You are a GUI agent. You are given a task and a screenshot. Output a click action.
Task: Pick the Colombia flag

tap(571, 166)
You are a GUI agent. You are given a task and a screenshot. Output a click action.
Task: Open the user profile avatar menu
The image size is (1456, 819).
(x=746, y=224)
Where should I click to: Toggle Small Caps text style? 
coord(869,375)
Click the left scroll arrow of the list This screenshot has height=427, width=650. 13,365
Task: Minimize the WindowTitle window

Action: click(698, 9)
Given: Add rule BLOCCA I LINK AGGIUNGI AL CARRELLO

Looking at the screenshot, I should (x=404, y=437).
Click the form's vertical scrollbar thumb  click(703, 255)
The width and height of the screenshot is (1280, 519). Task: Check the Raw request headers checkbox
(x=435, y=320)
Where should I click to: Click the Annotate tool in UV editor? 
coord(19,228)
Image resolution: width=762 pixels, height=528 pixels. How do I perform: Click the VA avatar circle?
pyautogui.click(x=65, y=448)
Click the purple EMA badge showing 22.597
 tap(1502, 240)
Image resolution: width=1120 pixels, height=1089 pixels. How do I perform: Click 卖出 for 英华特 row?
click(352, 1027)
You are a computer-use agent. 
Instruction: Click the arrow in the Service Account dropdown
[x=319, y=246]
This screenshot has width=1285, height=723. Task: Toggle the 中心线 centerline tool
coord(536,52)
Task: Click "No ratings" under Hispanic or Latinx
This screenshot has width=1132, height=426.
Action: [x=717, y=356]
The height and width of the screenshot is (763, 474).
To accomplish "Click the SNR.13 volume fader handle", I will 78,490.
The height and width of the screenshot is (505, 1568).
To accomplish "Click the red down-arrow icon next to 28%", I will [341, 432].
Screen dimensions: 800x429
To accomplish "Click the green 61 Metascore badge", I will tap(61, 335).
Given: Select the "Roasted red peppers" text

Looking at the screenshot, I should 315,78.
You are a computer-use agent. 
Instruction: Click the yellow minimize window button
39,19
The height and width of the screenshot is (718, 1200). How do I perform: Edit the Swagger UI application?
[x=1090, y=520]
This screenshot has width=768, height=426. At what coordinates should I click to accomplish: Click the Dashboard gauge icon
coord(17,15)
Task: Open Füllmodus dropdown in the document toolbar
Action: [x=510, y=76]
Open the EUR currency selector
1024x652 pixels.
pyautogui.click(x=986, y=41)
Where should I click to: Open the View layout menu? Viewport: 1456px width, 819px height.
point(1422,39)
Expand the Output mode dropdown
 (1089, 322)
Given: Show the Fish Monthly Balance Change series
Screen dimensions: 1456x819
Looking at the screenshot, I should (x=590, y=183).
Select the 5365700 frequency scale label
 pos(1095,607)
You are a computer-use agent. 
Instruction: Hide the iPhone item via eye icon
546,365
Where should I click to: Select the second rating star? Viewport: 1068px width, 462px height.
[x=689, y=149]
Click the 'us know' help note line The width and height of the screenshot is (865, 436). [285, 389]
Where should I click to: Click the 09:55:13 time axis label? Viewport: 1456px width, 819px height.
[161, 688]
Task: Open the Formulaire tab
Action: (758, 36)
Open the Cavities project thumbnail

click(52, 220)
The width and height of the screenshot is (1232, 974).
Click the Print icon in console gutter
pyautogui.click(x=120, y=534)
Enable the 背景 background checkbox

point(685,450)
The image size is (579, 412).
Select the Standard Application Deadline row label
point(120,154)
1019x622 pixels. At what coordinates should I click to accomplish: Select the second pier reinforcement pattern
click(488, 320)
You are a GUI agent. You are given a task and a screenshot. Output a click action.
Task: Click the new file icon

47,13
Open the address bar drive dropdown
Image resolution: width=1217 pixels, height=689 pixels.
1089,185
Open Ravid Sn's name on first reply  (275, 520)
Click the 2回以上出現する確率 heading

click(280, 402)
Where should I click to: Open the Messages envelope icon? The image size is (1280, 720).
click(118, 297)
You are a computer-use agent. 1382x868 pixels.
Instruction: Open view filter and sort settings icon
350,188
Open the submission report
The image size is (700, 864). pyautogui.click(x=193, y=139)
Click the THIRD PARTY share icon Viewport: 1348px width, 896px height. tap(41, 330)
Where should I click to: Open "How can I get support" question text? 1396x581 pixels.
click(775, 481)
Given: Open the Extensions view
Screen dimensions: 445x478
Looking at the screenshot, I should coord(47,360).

*WRITTEN INSTRUCTION*:
Swap "iPhone" for "iPad" in the stretch from the line containing "Given: Show the" through the line containing "Click the 'us", with nothing else changed, and return only those lines.

*SOLUTION TO THIS TASK*:
Given: Show the Fish Monthly Balance Change series
Screen dimensions: 1456x819
Looking at the screenshot, I should (x=590, y=183).
Select the 5365700 frequency scale label
 pos(1095,607)
You are a computer-use agent. 
Instruction: Hide the iPad item via eye icon
546,365
Where should I click to: Select the second rating star? Viewport: 1068px width, 462px height.
[x=689, y=149]
Click the 'us know' help note line The width and height of the screenshot is (865, 436). [285, 389]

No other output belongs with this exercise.